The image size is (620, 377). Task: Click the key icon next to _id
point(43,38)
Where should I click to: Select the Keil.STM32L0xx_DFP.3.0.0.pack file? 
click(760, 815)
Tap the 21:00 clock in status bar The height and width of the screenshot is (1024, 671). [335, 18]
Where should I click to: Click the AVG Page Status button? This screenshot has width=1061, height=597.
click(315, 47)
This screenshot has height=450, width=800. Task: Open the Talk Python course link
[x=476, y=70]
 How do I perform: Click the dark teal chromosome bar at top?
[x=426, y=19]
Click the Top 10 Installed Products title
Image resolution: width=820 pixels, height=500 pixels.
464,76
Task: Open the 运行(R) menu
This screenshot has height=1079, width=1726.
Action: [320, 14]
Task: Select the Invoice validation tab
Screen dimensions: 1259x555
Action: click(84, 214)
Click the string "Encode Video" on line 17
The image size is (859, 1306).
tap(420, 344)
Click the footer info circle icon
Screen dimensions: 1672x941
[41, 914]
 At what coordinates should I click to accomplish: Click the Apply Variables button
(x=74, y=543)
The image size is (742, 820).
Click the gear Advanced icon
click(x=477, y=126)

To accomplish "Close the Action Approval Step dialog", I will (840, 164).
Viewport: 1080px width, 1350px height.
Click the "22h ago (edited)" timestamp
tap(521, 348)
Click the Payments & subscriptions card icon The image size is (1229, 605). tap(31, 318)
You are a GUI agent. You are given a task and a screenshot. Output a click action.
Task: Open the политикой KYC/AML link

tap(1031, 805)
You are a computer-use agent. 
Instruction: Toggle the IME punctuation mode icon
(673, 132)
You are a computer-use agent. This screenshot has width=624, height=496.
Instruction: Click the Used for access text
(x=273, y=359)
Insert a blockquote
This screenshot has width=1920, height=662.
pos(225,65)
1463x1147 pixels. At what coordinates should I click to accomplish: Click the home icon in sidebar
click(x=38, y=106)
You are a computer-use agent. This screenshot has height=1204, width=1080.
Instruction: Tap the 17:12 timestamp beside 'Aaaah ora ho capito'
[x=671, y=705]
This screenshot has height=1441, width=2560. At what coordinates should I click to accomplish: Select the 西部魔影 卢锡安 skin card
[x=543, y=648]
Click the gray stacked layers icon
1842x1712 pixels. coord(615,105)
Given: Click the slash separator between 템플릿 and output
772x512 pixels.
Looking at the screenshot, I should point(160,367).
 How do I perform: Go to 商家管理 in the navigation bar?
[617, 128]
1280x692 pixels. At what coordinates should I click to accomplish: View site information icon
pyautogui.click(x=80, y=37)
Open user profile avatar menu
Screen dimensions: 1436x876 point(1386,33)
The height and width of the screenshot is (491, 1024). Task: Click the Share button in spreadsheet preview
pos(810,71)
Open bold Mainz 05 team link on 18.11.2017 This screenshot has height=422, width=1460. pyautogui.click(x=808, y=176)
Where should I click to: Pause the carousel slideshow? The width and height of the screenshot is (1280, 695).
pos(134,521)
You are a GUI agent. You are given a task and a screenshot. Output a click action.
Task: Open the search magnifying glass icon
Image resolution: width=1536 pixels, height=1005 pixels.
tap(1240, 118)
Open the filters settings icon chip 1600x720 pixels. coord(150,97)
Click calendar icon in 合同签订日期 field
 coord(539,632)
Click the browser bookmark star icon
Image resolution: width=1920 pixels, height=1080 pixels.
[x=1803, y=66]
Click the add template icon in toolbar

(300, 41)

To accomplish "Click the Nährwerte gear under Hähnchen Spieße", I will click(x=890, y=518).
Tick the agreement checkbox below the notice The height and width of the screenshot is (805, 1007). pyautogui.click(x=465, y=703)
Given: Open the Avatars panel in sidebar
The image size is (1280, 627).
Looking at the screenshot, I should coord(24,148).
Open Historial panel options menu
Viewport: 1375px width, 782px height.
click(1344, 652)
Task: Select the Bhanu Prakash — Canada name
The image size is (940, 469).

» Activity: Write out all the entries once more, exactly.

» Exercise response:
The image size is (620, 377). Task: Click the key icon next to _id
point(43,38)
Where should I click to: Select the Keil.STM32L0xx_DFP.3.0.0.pack file? 
click(760, 815)
Tap the 21:00 clock in status bar The height and width of the screenshot is (1024, 671). [335, 18]
Where should I click to: Click the AVG Page Status button? This screenshot has width=1061, height=597.
click(315, 47)
This screenshot has height=450, width=800. Task: Open the Talk Python course link
[x=476, y=70]
 How do I perform: Click the dark teal chromosome bar at top?
[x=426, y=19]
Click the Top 10 Installed Products title
Image resolution: width=820 pixels, height=500 pixels.
464,76
Task: Open the 运行(R) menu
This screenshot has height=1079, width=1726.
Action: [320, 14]
Task: Select the Invoice validation tab
Screen dimensions: 1259x555
Action: click(84, 214)
Click the string "Encode Video" on line 17
The image size is (859, 1306).
tap(420, 344)
Click the footer info circle icon
Screen dimensions: 1672x941
[41, 914]
 At what coordinates should I click to accomplish: Click the Apply Variables button
(x=74, y=543)
The image size is (742, 820).
Click the gear Advanced icon
click(x=477, y=126)

To accomplish "Close the Action Approval Step dialog", I will (840, 164).
Viewport: 1080px width, 1350px height.
Click the "22h ago (edited)" timestamp
tap(521, 348)
Click the Payments & subscriptions card icon The image size is (1229, 605). tap(31, 318)
You are a GUI agent. You are given a task and a screenshot. Output a click action.
Task: Open the политикой KYC/AML link

tap(1031, 805)
You are a computer-use agent. 
Instruction: Toggle the IME punctuation mode icon
(673, 132)
You are a computer-use agent. This screenshot has width=624, height=496.
Instruction: Click the Used for access text
(x=273, y=359)
Insert a blockquote
This screenshot has width=1920, height=662.
pos(225,65)
1463x1147 pixels. At what coordinates should I click to accomplish: Click the home icon in sidebar
click(x=38, y=106)
You are a computer-use agent. This screenshot has height=1204, width=1080.
Instruction: Tap the 17:12 timestamp beside 'Aaaah ora ho capito'
[x=671, y=705]
This screenshot has height=1441, width=2560. At what coordinates should I click to accomplish: Select the 西部魔影 卢锡安 skin card
[x=543, y=648]
Click the gray stacked layers icon
1842x1712 pixels. coord(615,105)
Given: Click the slash separator between 템플릿 and output
772x512 pixels.
Looking at the screenshot, I should point(160,367).
 How do I perform: Go to 商家管理 in the navigation bar?
[617, 128]
1280x692 pixels. At what coordinates should I click to accomplish: View site information icon
pyautogui.click(x=80, y=37)
Open user profile avatar menu
Screen dimensions: 1436x876 point(1386,33)
The height and width of the screenshot is (491, 1024). Task: Click the Share button in spreadsheet preview
pos(810,71)
Open bold Mainz 05 team link on 18.11.2017 This screenshot has height=422, width=1460. pyautogui.click(x=808, y=176)
Where should I click to: Pause the carousel slideshow? The width and height of the screenshot is (1280, 695).
pos(134,521)
You are a GUI agent. You are given a task and a screenshot. Output a click action.
Task: Open the search magnifying glass icon
Image resolution: width=1536 pixels, height=1005 pixels.
tap(1240, 118)
Open the filters settings icon chip 1600x720 pixels. coord(150,97)
Click calendar icon in 合同签订日期 field
 coord(539,632)
Click the browser bookmark star icon
Image resolution: width=1920 pixels, height=1080 pixels.
[x=1803, y=66]
Click the add template icon in toolbar

(300, 41)

To accomplish "Click the Nährwerte gear under Hähnchen Spieße", I will click(x=890, y=518).
Tick the agreement checkbox below the notice The height and width of the screenshot is (805, 1007). pyautogui.click(x=465, y=703)
Given: Open the Avatars panel in sidebar
The image size is (1280, 627).
Looking at the screenshot, I should coord(24,148).
Open Historial panel options menu
Viewport: 1375px width, 782px height.
click(1344, 652)
Task: Select the Bhanu Prakash — Canada name
The image size is (940, 469).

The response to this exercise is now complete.